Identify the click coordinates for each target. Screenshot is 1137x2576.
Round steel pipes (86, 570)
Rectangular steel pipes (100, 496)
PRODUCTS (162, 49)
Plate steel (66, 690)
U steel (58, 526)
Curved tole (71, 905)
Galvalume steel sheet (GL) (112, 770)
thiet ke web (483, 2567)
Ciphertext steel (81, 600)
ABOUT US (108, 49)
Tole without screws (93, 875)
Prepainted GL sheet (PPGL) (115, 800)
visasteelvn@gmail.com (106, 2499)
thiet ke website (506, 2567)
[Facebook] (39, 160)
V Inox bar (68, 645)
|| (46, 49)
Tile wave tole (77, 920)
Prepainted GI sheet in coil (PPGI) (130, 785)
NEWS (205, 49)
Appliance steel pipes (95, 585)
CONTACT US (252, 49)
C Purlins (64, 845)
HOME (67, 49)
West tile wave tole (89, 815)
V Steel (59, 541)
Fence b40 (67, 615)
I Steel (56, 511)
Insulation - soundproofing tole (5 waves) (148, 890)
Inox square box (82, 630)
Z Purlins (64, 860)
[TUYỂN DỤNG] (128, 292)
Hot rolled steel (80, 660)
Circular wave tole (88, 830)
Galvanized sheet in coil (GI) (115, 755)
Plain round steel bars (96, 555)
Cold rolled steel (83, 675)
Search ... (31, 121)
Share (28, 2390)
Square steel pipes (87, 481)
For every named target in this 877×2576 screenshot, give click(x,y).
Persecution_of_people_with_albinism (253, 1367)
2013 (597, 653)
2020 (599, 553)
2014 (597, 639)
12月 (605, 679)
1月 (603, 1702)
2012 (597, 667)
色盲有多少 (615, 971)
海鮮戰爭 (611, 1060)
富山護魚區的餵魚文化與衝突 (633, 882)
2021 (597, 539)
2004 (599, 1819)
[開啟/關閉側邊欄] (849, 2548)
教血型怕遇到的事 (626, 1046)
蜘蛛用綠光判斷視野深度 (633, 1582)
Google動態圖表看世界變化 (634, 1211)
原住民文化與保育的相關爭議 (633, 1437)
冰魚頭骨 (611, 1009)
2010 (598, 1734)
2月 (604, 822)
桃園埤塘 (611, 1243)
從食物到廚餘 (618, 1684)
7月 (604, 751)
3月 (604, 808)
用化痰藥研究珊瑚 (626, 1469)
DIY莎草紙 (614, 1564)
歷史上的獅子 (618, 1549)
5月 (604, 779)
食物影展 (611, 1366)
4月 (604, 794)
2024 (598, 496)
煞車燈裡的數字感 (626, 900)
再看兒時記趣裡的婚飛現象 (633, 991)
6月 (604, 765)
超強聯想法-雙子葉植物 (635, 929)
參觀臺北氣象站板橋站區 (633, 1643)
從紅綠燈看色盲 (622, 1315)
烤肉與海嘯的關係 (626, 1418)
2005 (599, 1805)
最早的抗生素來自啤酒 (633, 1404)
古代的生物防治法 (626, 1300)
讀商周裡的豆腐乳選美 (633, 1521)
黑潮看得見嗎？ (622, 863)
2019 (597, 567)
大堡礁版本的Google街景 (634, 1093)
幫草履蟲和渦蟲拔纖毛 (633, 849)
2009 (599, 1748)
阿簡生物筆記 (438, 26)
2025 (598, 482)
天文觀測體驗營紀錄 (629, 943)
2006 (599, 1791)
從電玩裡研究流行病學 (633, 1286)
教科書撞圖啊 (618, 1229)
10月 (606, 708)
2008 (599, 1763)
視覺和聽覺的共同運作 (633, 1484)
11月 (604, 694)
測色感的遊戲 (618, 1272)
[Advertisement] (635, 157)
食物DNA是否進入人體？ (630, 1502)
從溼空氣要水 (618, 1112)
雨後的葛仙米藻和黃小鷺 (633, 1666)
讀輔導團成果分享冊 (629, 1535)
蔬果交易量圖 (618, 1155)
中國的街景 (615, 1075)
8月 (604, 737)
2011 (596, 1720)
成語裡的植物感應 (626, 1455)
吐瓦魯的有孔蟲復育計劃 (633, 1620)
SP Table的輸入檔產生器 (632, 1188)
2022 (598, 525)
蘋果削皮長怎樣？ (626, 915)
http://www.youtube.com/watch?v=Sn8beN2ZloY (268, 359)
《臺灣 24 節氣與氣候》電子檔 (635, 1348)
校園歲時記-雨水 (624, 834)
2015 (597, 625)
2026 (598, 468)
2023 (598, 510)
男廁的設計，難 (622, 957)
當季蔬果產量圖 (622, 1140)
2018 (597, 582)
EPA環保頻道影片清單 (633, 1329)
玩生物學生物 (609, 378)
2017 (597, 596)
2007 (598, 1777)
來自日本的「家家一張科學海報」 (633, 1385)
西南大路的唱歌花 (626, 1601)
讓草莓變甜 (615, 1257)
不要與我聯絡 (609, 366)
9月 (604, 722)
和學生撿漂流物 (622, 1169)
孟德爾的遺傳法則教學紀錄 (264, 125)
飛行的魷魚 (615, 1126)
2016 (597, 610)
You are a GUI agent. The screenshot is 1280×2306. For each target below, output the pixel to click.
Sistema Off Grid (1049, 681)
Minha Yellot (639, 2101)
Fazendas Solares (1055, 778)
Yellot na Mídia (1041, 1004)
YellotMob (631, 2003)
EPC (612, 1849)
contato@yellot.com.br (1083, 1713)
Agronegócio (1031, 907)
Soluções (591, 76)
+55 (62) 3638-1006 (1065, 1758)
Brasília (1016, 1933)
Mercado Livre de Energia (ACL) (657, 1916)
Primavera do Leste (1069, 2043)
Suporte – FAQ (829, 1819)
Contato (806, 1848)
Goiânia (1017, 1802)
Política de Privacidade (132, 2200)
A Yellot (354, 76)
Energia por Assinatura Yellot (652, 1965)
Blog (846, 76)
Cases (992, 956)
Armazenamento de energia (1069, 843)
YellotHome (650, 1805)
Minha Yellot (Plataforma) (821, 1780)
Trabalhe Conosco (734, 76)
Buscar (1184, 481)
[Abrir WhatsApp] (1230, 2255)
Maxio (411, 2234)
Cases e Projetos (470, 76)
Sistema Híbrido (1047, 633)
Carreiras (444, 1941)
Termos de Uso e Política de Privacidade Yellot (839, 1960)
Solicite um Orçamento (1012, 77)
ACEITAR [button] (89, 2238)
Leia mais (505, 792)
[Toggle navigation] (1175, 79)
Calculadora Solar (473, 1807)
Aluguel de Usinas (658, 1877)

━━━━━━━━

Directions for this task: Please copy out each line of the material that holds the string "coil".

Result of this task:
Prepainted GI sheet in coil (PPGI) (130, 785)
Galvanized sheet in coil (GI) (115, 755)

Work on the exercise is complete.